Sempre é importante apresentar todos os riscos, benefícios e limites da cirurgia, e ser muito correto e ético em respeitar os critérios de indicação e contraindicação, e sempre respeitar os valores da família, inclusive em não desejar o procedimento. Estamos falando de uma cirurgia que atinge dois corpos: mãe e feto. Por isso, os critérios precisam ser muito rigorosos. A cirurgia fetal deve ser como uma balança. Os riscos não podem se sobrepor aos benefícios”, avalia a dra Mariana.

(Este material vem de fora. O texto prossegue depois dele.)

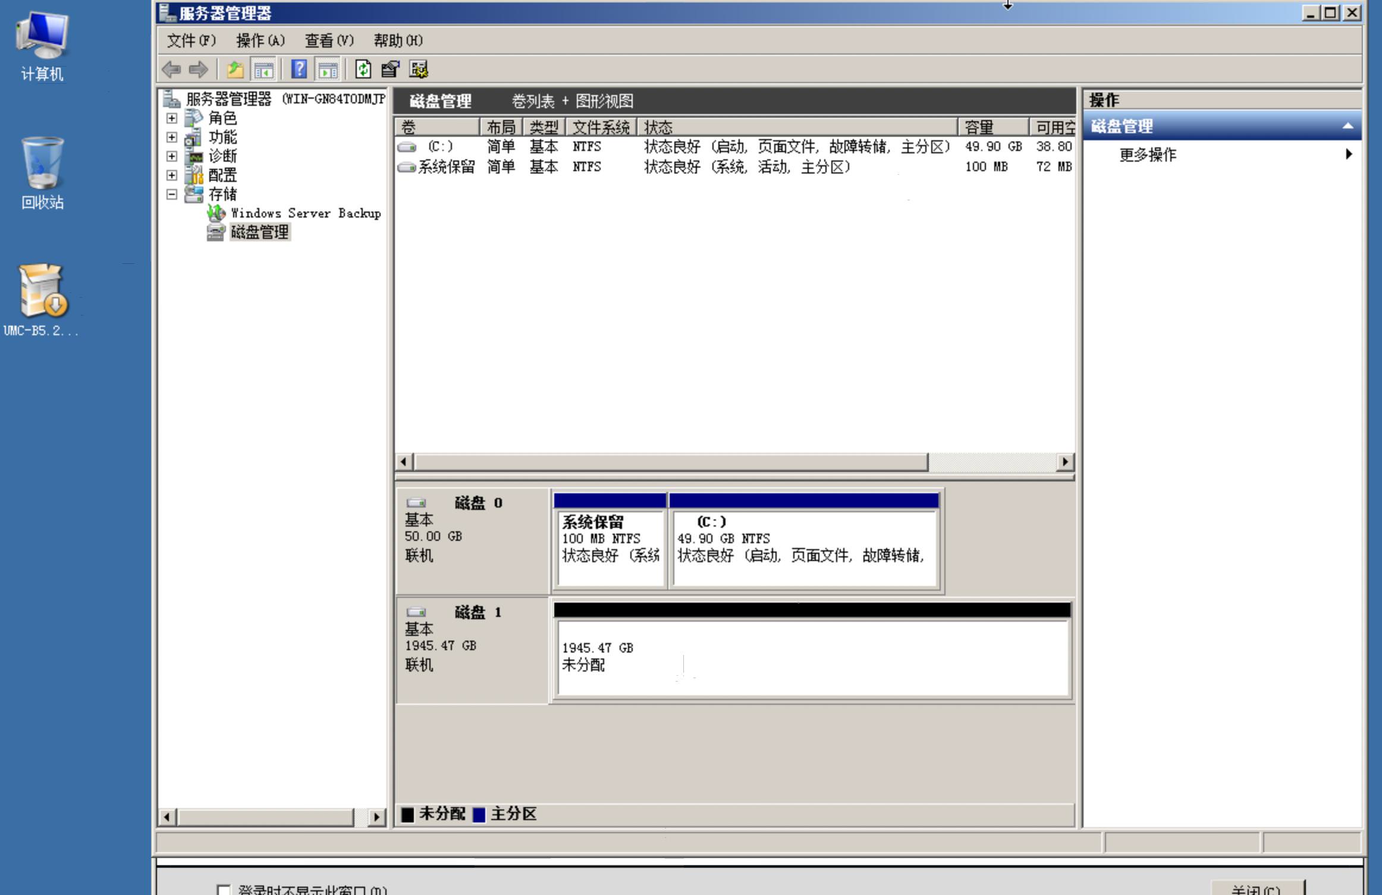Collapse the 存储 tree node
Viewport: 1382px width, 895px height.
(172, 194)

IECPN completou 12 anos em agosto
Referência internacional em neurocirurgia e procedimentos de alta complexidade, o Instituto Estadual do Cérebro Paulo Niemeyer (IECPN) completou 12 anos de funcionamento este mês, com mais de 15 mil cirurgias realizadas. Hoje, a unidade registra 200 cirurgias mensais nas cinco salas disponíveis no centro cirúrgico e ainda realiza cerca de dois mil atendimentos ambulatoriais por mês.

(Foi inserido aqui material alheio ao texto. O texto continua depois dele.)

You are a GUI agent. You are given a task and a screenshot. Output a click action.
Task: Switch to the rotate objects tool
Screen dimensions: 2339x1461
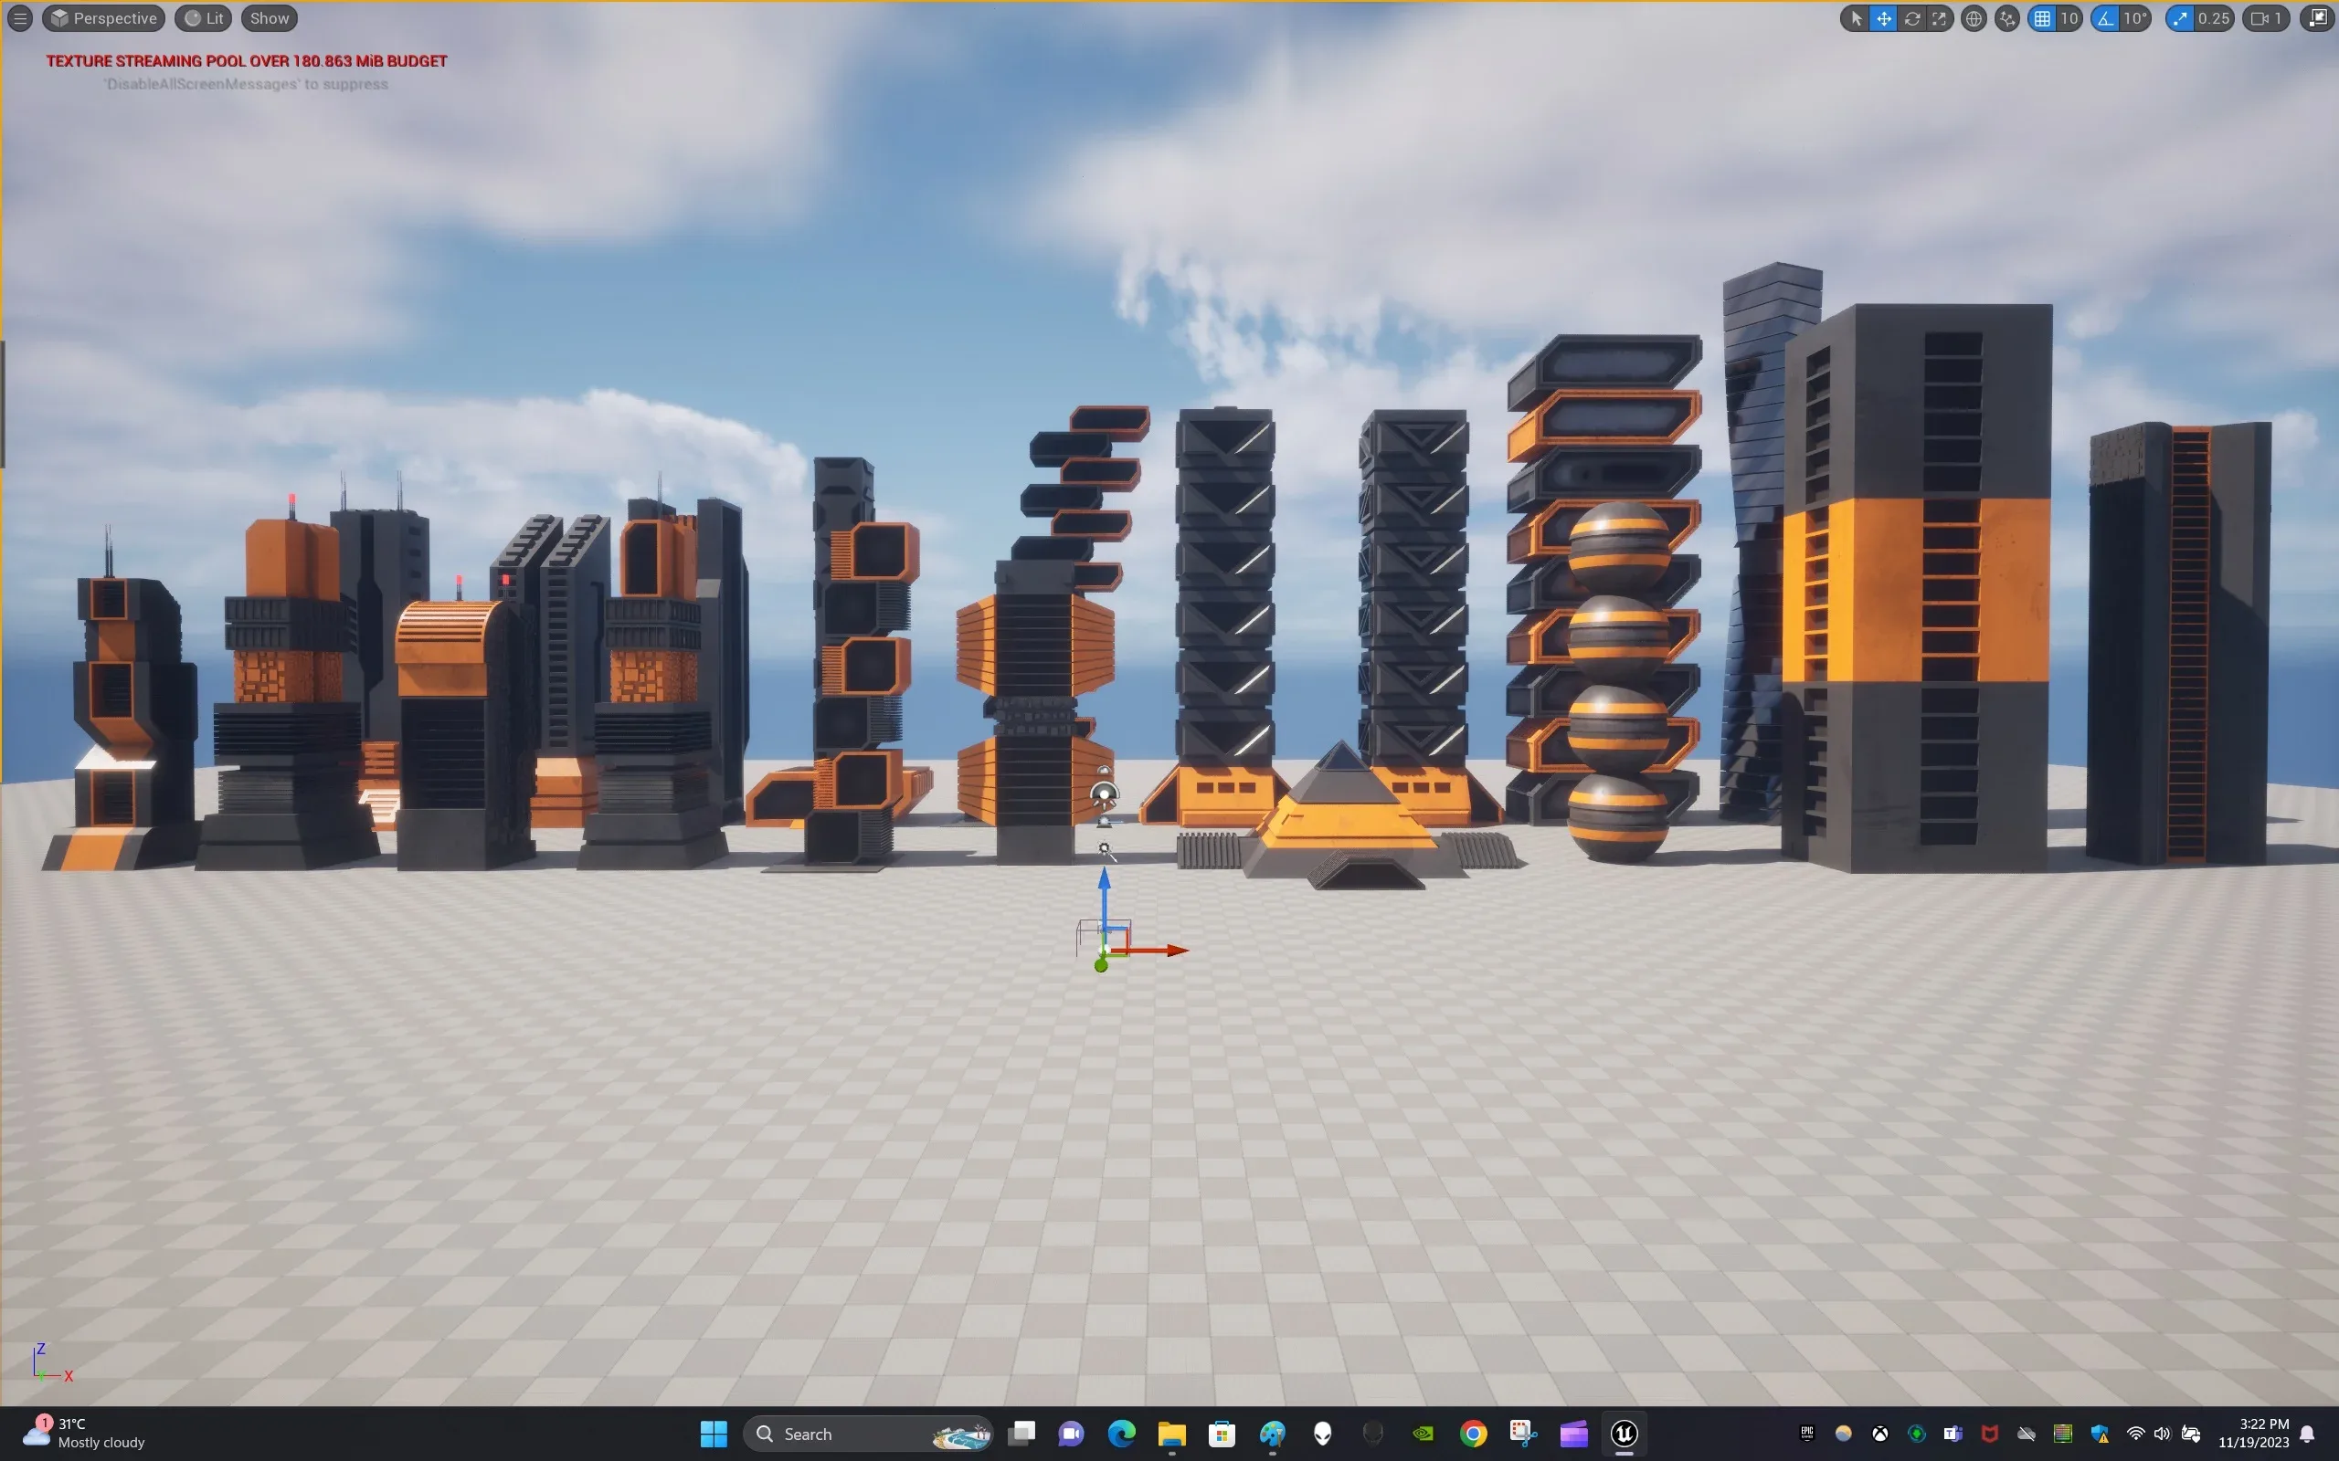pos(1912,18)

Outros números também impressionam. São 110 leitos disponíveis, sendo 44 de UTIs, 15 de UTIs pediátricas e neonatais; 39 na enfermaria para adultos; dez na enfermaria para crianças e recém-nascidos e dois leitos especialmente para tratamento de epilepsia. O instituto conta com 35 neurocirurgiões e 20 médicos residentes.
Além disso, a unidade está em obras para receber o primeiro acelerador linear para radioterapia do sistema público brasileiro. Este é o segundo equipamento de ponta da unidade, que também conta com o Gamma Knife, igualmente utilizado para radiocirurgia e o único do país pelo SUS. Com o novo acelerador linear, o IECPN vai ampliar a capacidade de tratamento em radioterapia, oferecendo um serviço mais completo e moderno.